TRECHO DO DOCUMENTO »
++++++++++

GABRIEL MARSON JUNQUEIRA 15 MAIO 2024 | 4min de leitura
Como se sabe, um dos elementos fundamentais de um sistema de compliance é a denominada “institucionalização”. Isso significa, a traço bem grosso, que deve existir um departamento de compliance, que tal departamento deve gozar de suficiente independência e deve dispor de todos os meios necessários para o cumprimento de suas tarefas[2].
No âmbito do corporate compliance, o que se costuma afirmar é que, para que não estejamos diante de um sistema de conformidade “de fachada”, o setor ou departamento de compliance deve ser mesmo profissional e independente. Além disso, a ele devem ser disponibilizados os meios materiais, humanos e técnicos necessários para o cumprimento de suas tarefas. Sem isso, fica difícil, inclusive, sustentar que há um efetivo comprometimento dos máximos dirigentes da empresa com os objetivos do sistema de conformidade (tone from the top)[3].
O ponto mais delicado reside em saber como proporcionar a aludida independência ao departamento de compliance. Algumas empresas têm optado por conferir ao dirigente máximo do departamento – o Chief Compliance Officer – o status de um alto executivo, subordinado apenas ao presidente do Conselho de Administração. Outras, no entanto, têm escolhido criar um órgão de supervisão do sistema de conformidade, composto por pessoas de fora da organização, para monitorar aqueles que, desde dentro, executam as medidas anticorrupção. Essa última estrutura – caracterizada por uma bicefalia (supervisão vs. execução) – foi a preconizada pelo sistema italiano de responsabilidade penal de pessoas coletivas.

++++++++++

DADOS ARMAZENADOS »

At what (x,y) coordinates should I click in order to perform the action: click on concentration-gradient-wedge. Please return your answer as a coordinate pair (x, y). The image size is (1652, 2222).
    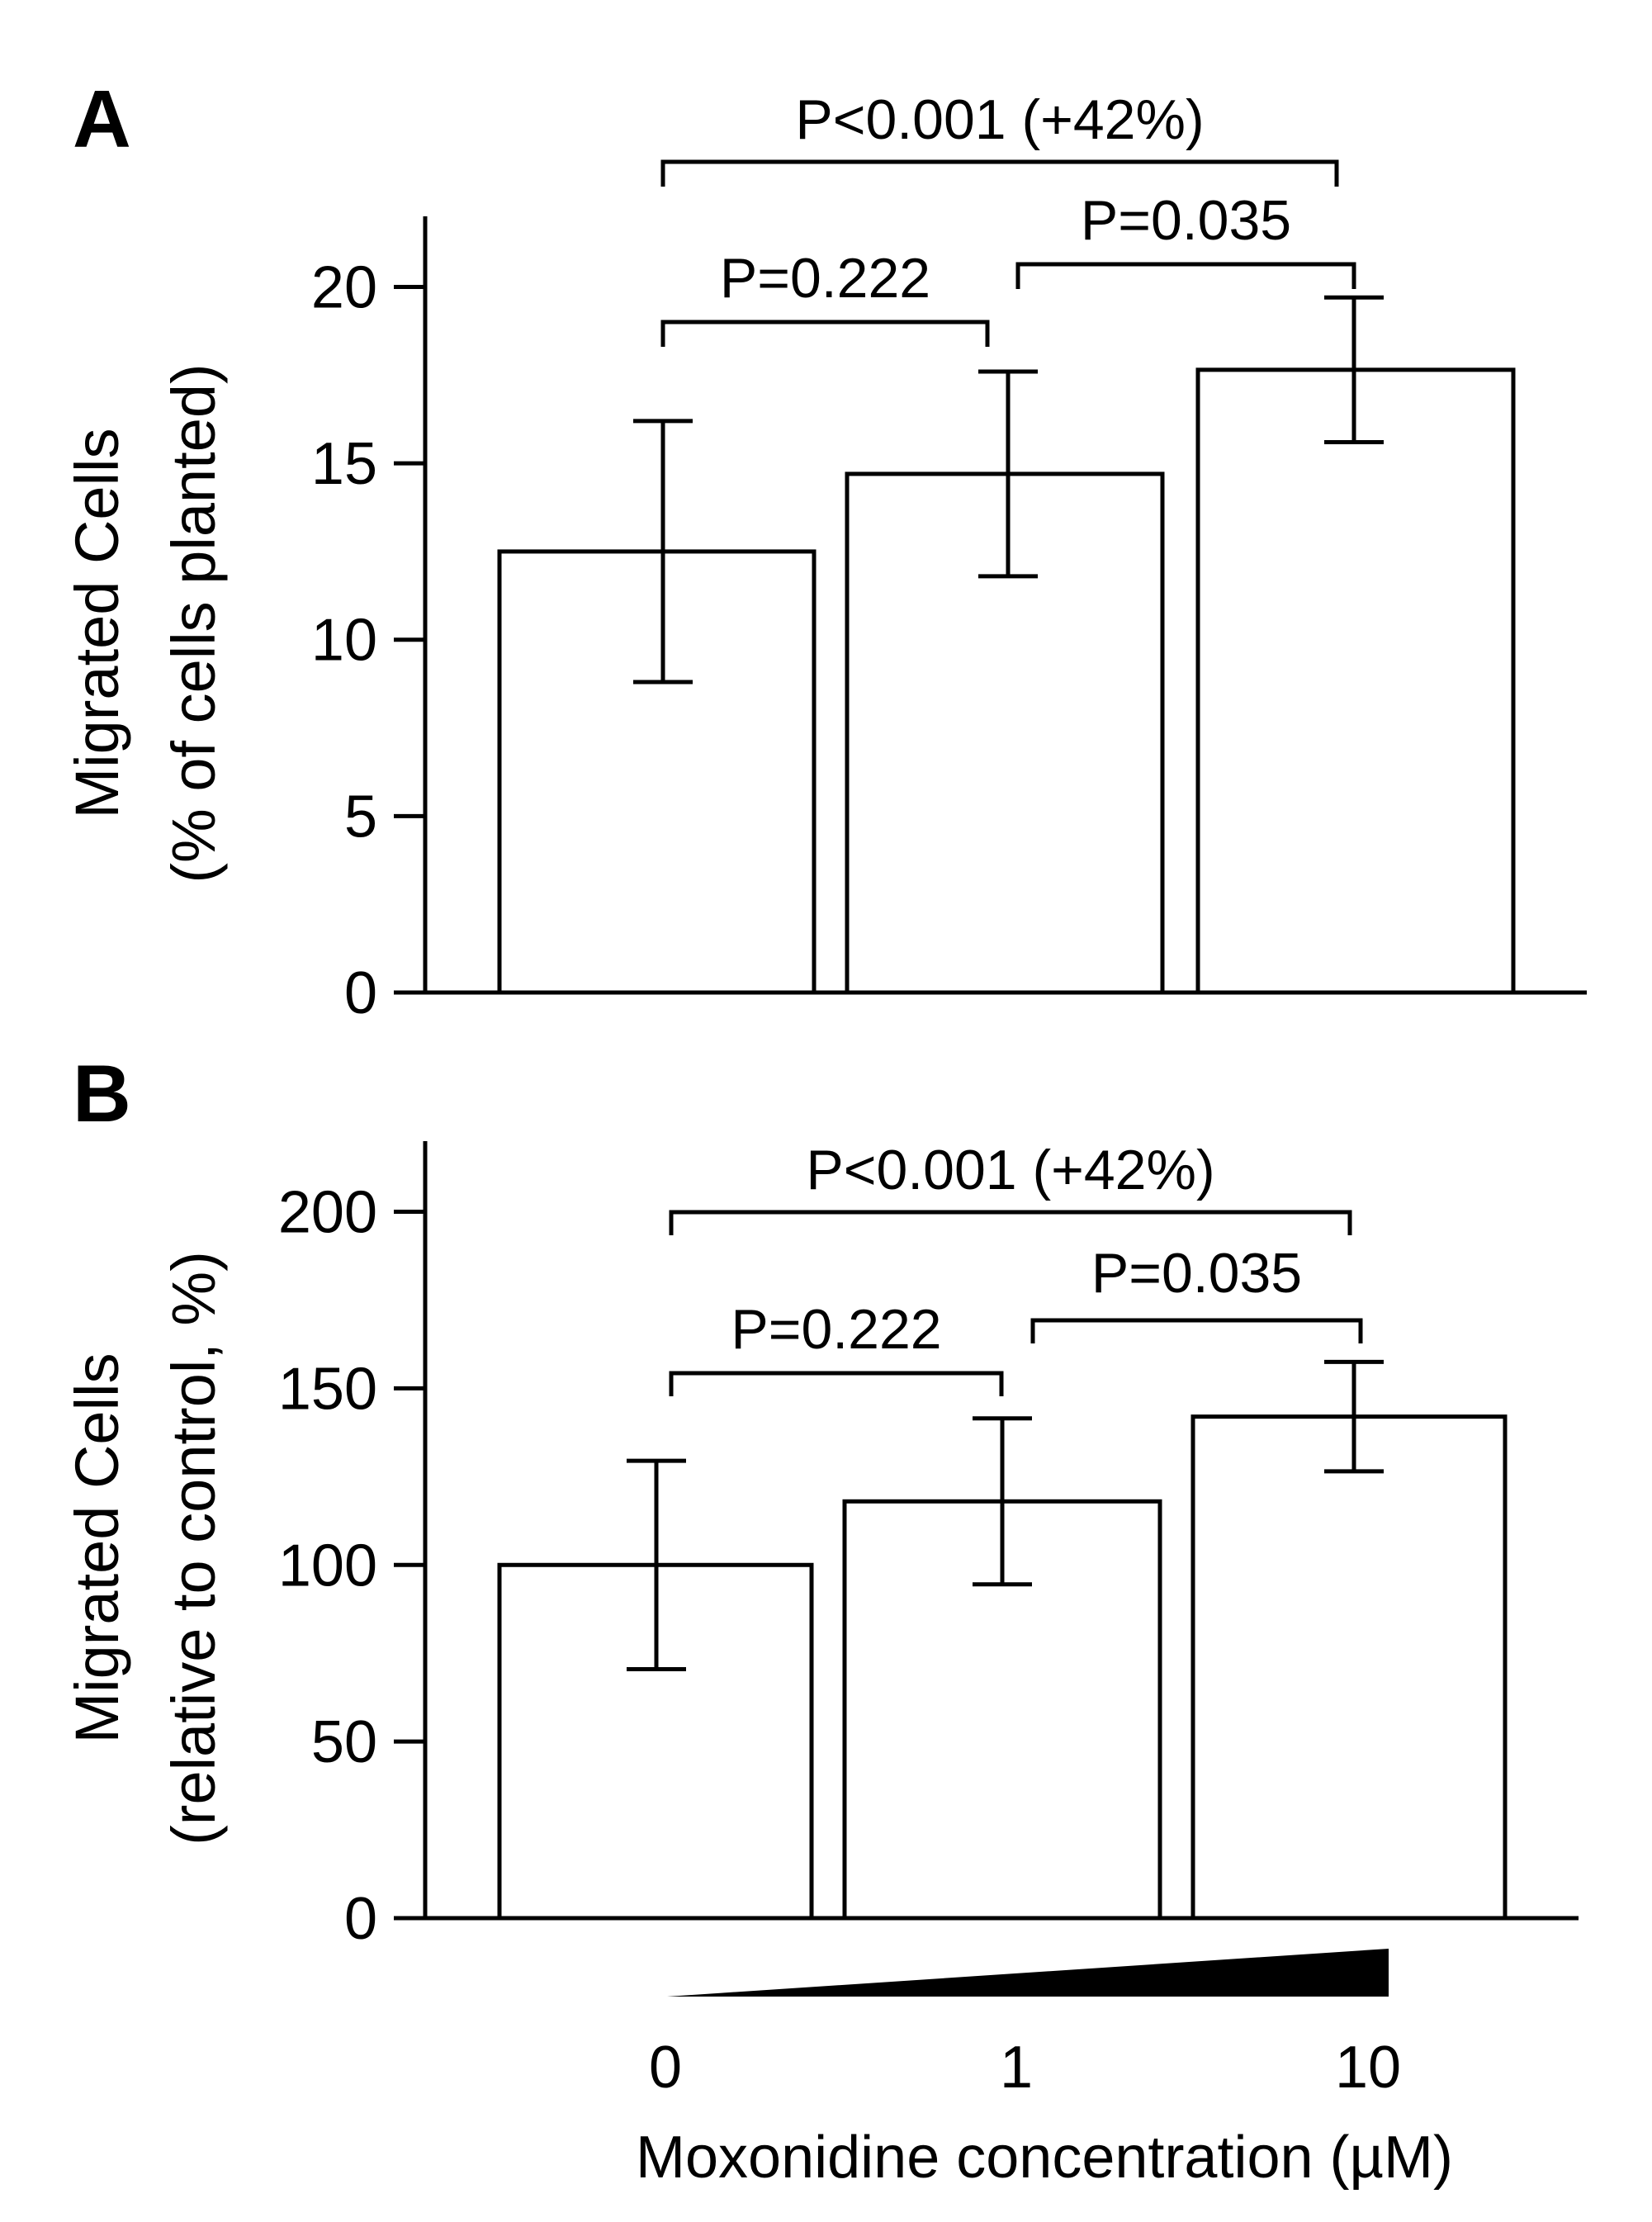
    Looking at the image, I should click on (1028, 1973).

++++++++++

ENUNCIADO DA TAREFA A » Reproduza, do texto sobre compliance, o trecho que vai de "O ponto mais" até "de pessoas coletivas.".
ENUNCIADO DA TAREFA B » Reescreva em forma de lista o parágrafo do texto sobre compliance que começa com "O ponto mais delicado", conservando seus fatos principais.

RESPOSTA A »
O ponto mais delicado reside em saber como proporcionar a aludida independência ao departamento de compliance. Algumas empresas têm optado por conferir ao dirigente máximo do departamento – o Chief Compliance Officer – o status de um alto executivo, subordinado apenas ao presidente do Conselho de Administração. Outras, no entanto, têm escolhido criar um órgão de supervisão do sistema de conformidade, composto por pessoas de fora da organização, para monitorar aqueles que, desde dentro, executam as medidas anticorrupção. Essa última estrutura – caracterizada por uma bicefalia (supervisão vs. execução) – foi a preconizada pelo sistema italiano de responsabilidade penal de pessoas coletivas.

RESPOSTA B »
- A questão mais delicada é como assegurar independência ao departamento de compliance.
- Algumas empresas conferem ao Chief Compliance Officer o status de alto executivo, subordinado apenas ao presidente do Conselho de Administração.
- Outras criam um órgão de supervisão do sistema de conformidade, composto por pessoas de fora da organização, que monitora quem executa internamente as medidas anticorrupção.
- Essa estrutura bicéfala (supervisão vs. execução) foi a preconizada pelo sistema italiano de responsabilidade penal de pessoas coletivas.